- **What this task involves**
Rewrite the part of the listing that opens with the line containing "This screenshot has width=829, height=455." and closes with the line containing "I will coord(163,361).", requests included. Rescale every coordinate in the answers by 0.65, rounding to whole numbers with halves rounded up.

--- start Data ---

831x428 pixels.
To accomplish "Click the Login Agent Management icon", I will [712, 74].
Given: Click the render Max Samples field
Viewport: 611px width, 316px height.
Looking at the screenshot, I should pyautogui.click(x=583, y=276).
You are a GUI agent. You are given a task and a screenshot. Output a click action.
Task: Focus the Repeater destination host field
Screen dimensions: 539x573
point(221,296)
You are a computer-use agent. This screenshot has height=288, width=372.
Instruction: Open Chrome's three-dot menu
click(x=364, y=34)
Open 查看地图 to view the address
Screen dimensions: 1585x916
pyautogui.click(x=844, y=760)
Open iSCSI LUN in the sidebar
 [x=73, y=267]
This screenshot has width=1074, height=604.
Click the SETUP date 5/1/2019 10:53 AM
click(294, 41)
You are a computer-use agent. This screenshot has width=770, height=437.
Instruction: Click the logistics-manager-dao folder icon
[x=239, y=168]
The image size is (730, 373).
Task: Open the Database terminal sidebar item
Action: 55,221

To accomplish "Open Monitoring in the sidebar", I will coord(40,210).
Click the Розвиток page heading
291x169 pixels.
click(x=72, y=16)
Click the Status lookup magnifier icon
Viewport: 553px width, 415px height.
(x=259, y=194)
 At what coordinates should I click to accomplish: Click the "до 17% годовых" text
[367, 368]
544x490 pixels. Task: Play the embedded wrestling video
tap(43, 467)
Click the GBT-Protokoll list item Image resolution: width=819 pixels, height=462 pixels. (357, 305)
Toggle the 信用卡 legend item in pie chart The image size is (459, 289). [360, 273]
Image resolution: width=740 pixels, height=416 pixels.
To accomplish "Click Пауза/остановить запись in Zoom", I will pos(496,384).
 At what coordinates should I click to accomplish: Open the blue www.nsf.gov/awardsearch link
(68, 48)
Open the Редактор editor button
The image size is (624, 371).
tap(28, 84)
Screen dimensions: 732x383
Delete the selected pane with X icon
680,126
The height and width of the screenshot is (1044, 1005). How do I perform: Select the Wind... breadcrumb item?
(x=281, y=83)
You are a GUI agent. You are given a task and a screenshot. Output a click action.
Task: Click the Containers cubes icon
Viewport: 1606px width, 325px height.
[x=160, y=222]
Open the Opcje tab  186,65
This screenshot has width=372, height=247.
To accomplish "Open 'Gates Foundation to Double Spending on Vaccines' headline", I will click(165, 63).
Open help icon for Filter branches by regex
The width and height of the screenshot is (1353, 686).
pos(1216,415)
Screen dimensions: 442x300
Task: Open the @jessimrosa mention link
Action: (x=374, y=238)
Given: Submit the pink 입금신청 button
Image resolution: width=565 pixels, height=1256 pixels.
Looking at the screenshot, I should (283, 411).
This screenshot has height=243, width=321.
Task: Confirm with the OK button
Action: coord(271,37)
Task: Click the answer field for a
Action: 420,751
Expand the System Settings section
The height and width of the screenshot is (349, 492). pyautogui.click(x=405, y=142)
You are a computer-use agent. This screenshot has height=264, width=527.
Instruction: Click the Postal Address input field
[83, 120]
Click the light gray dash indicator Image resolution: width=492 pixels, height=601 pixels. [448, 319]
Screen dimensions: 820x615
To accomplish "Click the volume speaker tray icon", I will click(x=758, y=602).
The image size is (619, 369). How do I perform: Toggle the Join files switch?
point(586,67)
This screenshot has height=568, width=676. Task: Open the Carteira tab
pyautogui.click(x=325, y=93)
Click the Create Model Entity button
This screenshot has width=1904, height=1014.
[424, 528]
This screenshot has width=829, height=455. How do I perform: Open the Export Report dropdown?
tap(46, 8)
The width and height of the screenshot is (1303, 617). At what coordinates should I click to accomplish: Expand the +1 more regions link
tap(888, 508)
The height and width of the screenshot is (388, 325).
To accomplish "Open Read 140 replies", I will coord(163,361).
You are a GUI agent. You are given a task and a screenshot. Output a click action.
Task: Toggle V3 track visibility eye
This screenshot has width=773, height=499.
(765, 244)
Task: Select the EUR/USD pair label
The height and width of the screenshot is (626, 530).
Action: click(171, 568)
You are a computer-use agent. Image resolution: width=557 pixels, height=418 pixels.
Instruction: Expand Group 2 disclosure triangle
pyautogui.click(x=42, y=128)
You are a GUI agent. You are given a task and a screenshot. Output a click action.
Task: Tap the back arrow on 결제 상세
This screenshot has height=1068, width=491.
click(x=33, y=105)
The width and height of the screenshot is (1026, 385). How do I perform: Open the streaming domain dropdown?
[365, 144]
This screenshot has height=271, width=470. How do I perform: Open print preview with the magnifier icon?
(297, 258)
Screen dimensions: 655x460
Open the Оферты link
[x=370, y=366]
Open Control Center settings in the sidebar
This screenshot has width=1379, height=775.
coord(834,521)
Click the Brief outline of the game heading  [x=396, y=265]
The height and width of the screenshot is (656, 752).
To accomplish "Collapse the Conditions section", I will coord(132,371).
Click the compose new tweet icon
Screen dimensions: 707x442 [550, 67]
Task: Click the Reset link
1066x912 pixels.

--- end Data ---

- **Reply**
This screenshot has width=829, height=455. How do I perform: Open the Export Report dropdown?
tap(30, 5)
The width and height of the screenshot is (1303, 617). At what coordinates should I click to accomplish: Expand the +1 more regions link
tap(577, 330)
The height and width of the screenshot is (388, 325).
To accomplish "Open Read 140 replies", I will coord(106,235).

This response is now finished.